Join the Discussion. Help a fellow learner on their journey.
Ask or answer a question about this exercise by clicking reply () below!
Agree with a comment or answer? Like () to up-vote the contribution!
Can you really refer to an alias before the AS statement has created the alias?
select
distinct b.browse_date,
b.user_id,
c.user_id is not null as 'is_checkout',
p.user_id is not null as 'is_purchased'
from browse as 'b'
left join checkout as 'c'
on c.user_id = b.user_id
left join purchase as 'p'
on p.user_id = c.user_id
limit 50;
I’m not a SQL professional, but it seems that yes, you can.
I’t looks like that SQL, the first, creates the table (using aliases) and the second, selects solumns from the table.
Would you tell me, please, the meaning of using DISTINCT in the code below (when we create sales funnel).
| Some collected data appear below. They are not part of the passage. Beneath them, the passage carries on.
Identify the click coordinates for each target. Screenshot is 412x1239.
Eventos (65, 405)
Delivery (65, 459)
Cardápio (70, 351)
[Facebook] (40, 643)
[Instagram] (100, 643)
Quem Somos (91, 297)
And did it apply to all the columns after the expression or to the only?
Thank you.
SELECT DISTINCT b.browse_date,
b.user_id, c.user_id IS NOT NULL AS 'is_checkout',
p.user_id IS NOT NULL AS 'is_purchase'
FROM browse AS 'b'
LEFT JOIN checkout AS 'c'
ON b.user_id = c.user_id
LEFT JOIN purchase AS 'p'
ON c.user_id = p.user_id
LIMIT 50;
[T]he DISTINCT clause must appear immediately after the SELECT keyword.
… [Y]ou place a column or a list of columns after the DISTINCT keyword. If you use one column, SQLite uses values in that column to evaluate the duplicate. [If] you use multiple columns, SQLite uses the combination of values in these columns to evaluate the duplicate.
So in our case, DISTINCT is looking for unique combinations of the 4 columns, not just unique user_id’s.
If the same user, on the same day, got to the same point in the funnel that they did earlier that day there would be a duplicate row in the table which we wouldn’t count using DISTINCT.
The exercise suggests joining c to b, then p to c, as below:
SELECT *
FROM browse AS ‘b’
LEFT JOIN checkout AS ‘c’
ON c.user_id = b.user_id
LEFT JOIN purchase AS ‘p’
ON p.user_id = c.user_id
LIMIT 50;
Does the choice of tables to join and the order you join them in matter here? I imagine it does, as it’s a LEFT JOIN so you might lose rows if you’re not careful, but in that case why not just join both c and p to b directly?
SELECT *
FROM browse AS ‘b’
LEFT JOIN checkout AS ‘c’
ON c.user_id = b.user_id
LEFT JOIN purchase AS ‘p’
ON b.user_id = p.user_id
LIMIT 50;
The purpose of using DISTINCT is that you don’t get duplicates of the data for a given set of columns you are selecting. So if two rows have the same values for all four columns you have selected, DISTINCT would make sure that the combination of values is only displayed once instead of multiple times.
I have a question on the query since a customer may have multiple items in the same day, wouldn’t the query in the join lead to many to many join. Shouldn’t we create the final table at a cm11 level, item_id and browse_date. This will give us the information for that specific item, what was the customer journey of the customer like and at which stage did he pause.
How does b.browse_date, b.user_id, c.user_id, p.user_id in this query work if these aren’t defined until the Alias?
SELECT DISTINCT b.browse_date, b.user_id, c.user_id IS NOT NULL AS ‘is_checkout’, p.user_id IS NOT NULL AS ‘is_purchase’
FROM browse AS ‘b’
LEFT JOIN checkout AS ‘c’
ON c.user_id = b.user_id
LEFT JOIN purchase AS ‘p’
ON p.user_id = c.user_id
LIMIT 50;
To my understanding SQL doesn’t run line by line like some coding languages do, but instead runs all at once after it validates. Thus, defining the aliases after they’re referenced doesn’t matter (i.e. “p.user_id” as “p” can be used in the select statement before we’ve created an alias to define purchase as p).